* [Task list]:
1. In the piece on when a business is liable for a slip and fall:
(a) What other term is used for slip and fall?
(b) Which three situations are named as ones that can lead to severe injuries?
(c) What responsibility does a property owner have?
2. Extend the piece on when a business is liable for a slip and fall, picking up after its final sentence.

* [Selected extract]:
::::

When is a Business Liable for a Slip and Fall?

Slip and fall is a term used to describe a situation where someone is injured on another person’s property. This is also known as premises liability. Slip and falls can happen anywhere, but they often occur on somebody’s business premises. Situations such as torn carpeting, spilled substances, and broken fixtures can all lead to severe injuries. If someone is injured at a business, when can the business be held liable?

When the Business is the Property Owner

If the business owns the property where the injury occurred then it makes sense that the business may be liable for the injury. The essence of premises liability is that a property owner has a responsibility to keep their property reasonably safe from hazards so that people entering the property aren’t injured.

::::

* [Material shown]:
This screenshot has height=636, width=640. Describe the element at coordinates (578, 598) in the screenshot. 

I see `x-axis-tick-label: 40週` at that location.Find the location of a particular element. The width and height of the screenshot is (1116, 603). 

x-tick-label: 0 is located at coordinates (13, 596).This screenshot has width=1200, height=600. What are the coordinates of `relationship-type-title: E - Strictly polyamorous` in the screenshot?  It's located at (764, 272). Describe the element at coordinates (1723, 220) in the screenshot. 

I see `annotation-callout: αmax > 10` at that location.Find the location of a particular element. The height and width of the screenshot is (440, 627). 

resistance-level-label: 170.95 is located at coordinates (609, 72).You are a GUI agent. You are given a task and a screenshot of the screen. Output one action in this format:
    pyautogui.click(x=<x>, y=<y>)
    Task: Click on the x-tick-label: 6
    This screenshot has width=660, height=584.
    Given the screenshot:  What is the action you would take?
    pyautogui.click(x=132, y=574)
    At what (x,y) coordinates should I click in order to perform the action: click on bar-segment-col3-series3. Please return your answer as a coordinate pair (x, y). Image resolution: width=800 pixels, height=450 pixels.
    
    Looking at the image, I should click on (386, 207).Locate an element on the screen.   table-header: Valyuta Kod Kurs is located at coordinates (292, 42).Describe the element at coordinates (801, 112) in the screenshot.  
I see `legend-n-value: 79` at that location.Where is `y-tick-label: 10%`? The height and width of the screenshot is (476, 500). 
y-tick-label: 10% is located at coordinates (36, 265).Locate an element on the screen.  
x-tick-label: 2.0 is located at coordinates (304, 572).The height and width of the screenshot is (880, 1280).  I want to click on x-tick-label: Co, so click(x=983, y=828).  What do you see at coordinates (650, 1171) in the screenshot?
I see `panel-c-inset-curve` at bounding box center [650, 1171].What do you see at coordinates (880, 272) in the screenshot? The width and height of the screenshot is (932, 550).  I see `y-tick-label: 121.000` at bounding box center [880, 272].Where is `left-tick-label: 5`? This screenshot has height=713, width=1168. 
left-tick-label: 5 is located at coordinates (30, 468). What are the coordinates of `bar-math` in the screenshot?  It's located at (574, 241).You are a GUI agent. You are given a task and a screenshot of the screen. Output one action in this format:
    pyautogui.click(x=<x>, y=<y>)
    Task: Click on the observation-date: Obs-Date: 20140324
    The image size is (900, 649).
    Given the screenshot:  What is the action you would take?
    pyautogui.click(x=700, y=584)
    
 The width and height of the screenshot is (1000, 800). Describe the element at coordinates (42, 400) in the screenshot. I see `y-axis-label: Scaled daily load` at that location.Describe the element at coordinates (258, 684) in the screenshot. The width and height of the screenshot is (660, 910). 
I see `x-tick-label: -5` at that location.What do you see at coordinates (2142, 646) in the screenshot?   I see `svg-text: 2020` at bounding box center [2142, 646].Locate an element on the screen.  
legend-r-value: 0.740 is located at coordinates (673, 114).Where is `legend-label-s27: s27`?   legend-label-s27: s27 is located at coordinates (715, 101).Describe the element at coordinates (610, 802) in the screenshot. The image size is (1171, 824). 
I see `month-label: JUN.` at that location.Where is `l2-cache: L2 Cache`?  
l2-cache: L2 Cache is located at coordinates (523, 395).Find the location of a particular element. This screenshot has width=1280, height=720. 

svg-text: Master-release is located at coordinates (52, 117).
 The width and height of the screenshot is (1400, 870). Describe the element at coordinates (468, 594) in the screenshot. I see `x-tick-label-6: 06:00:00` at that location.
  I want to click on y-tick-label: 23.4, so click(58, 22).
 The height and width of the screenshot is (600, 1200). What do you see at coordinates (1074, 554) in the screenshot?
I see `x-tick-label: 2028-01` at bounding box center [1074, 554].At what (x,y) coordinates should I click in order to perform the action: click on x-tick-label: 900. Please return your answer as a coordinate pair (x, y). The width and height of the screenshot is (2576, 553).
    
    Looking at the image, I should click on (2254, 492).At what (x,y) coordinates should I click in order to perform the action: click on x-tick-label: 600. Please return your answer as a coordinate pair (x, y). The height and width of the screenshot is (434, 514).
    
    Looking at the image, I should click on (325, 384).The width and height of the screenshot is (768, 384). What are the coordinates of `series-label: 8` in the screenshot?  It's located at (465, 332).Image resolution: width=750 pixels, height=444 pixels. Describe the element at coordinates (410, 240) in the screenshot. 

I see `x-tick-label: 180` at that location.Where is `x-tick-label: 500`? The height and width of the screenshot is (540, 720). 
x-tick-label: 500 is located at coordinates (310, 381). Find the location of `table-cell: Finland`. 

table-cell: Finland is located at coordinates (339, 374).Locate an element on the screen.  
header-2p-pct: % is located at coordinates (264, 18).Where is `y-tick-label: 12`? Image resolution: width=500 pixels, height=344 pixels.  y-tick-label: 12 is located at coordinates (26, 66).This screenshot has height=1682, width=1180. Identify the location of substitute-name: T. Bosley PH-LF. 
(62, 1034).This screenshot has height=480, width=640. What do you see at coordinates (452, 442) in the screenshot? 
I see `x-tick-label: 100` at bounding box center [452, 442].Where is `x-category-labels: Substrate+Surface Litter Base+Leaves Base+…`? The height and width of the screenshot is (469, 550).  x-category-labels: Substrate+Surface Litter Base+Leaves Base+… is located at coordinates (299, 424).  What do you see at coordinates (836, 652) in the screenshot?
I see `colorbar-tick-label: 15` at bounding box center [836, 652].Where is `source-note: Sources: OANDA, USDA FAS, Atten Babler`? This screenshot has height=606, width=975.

::::

* [Results for each task]:
1.
(a) Premises liability.
(b) Torn carpeting, spilled substances, and broken fixtures.
(c) To keep their property reasonably safe from hazards so that people entering it aren't injured.

2.
When the Business Leases the Property

Smaller businesses typically lease the property where their business is located. Another entity, the landlord, owns the property. However, in New York, the occupier of the property (the business) can be liable for unsafe conditions that cause injury even if they don’t own the property. Typically, you can hold both the owner of the property (the landlord) and the business that leases the property responsible for any damages, despite the business’s control of the property.

When the Business has been Negligent

If the injured party was on the property lawfully, especially as a customer, the business owes the highest duty of care to that person. If the business owner was negligent in either failing to repair a dangerous condition or failing to warn others about the hazardous situation, they are subject to premises liability. It must be shown that the business owner knew, or should have known, about the dangerous condition. For instance, if a customer spills a drink on the floor and then another customer immediately slips on it, that may not be sufficient time for the business owner to have been aware of the condition and remedy it. In addition to proving that the business acted negligently, the injured party will also have to show that the negligence was the cause of the injury in question.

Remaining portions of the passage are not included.